▸ **Assignment**: The output must contain exactly the lines from the top of the listing below through the line containing "window title text", and no pictures.

-------- Task material

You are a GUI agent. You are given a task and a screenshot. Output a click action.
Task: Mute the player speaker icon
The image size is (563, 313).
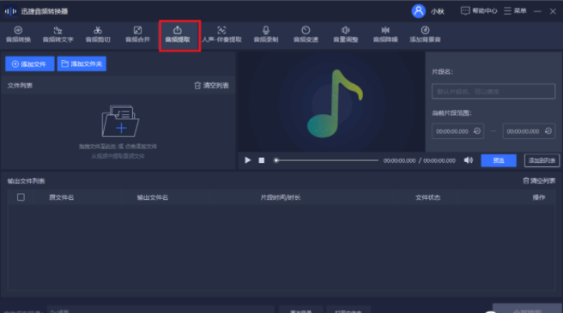click(469, 160)
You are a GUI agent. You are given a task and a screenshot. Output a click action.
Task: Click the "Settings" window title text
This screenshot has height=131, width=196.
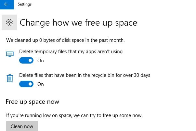(x=25, y=5)
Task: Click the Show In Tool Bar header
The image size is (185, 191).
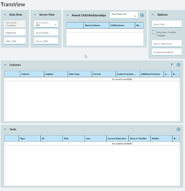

----------------

▸ **Answer to this task**:
You are a GUI agent. You are given a task and a screenshot. Output a click action.
Task: Mute the player speaker icon
The image size is (563, 313).
click(469, 160)
You are a GUI agent. You are given a task and a screenshot. Output a click action.
Task: Click the "Settings" window title text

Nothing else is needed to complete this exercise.